(Provided text Opens)

= Typology (urban planning and architecture) =

Classification of buildings and urban places

Typology is the study and classification of object types. In urban planning and architecture, typology refers to the task of identifying and grouping buildings and urban spaces according to the similarity of their essential characteristics.

Common examples of essential characteristics include intensity of development (from rural to suburban to urban) and building use (church, hospital, school, apartment, house, etc.) Non-essential characteristics are those which, if modified, would not change the building type. Color, for example, would rarely be considered an essential characteristic of building type. Material, however, may or may not be considered essential depending on how integral the material is to the structure (engineering) and construction (assembly) of the building.

Building types may be further divided into subtypes. For example, among religious structures there are churches and mosques, etc.; among churches there are cathedrals and chapels, etc.; among cathedrals there are gothic and romanesque, etc.

In architecture and urban planning discourse, typology is sometimes distinguished from morphology, which is the study and classification of buildings according to their shape or form (gk. morph). When this dichotomy is employed between typology and morphology, the term typology tends to refer to the more limited aspects of buildings or urban sites specifically related to their use. In other words: typology is use-based classification; morphology is form-based classification.

This distinction is particularly relevant in urban planning and design, where some have begun to question the standard model of single-use zoning codes in favor of form-based zoning codes that regulate development not by use (commercial, residential, industrial, etc) but instead by the shape, size, and placement of buildings on their lots.

(Provided text Closes)
(Dataset entries Opens)

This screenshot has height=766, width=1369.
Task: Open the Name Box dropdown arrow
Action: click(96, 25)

(Dataset entries Closes)
(Dataset entries Opens)

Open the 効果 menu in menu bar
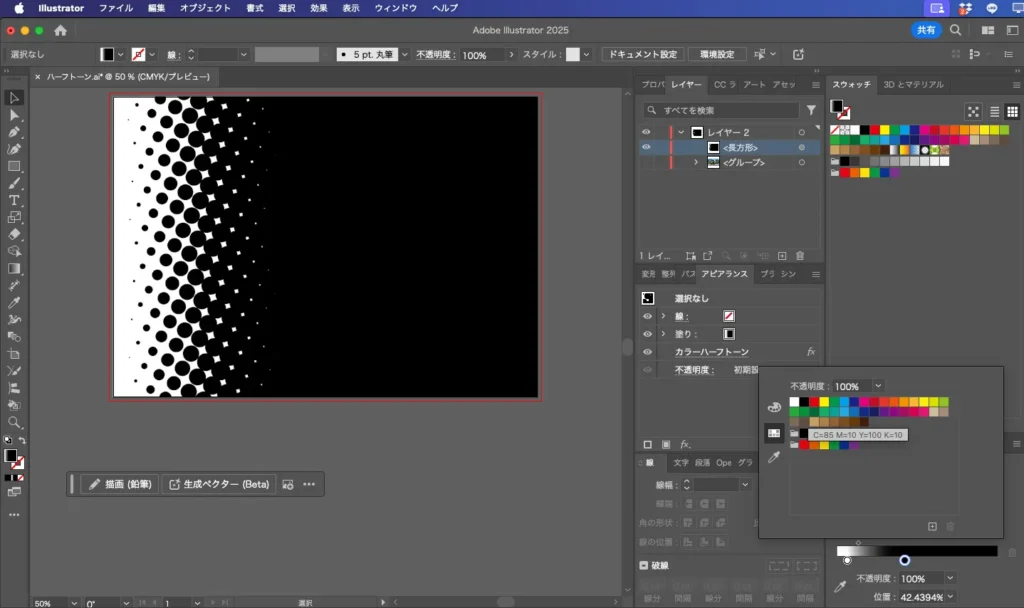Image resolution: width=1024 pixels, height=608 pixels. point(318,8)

(Dataset entries Closes)

According to the text on typology in urban planning and architecture, by what do form-based zoning codes regulate development?

> Solution: By the shape, size, and placement of buildings on their lots.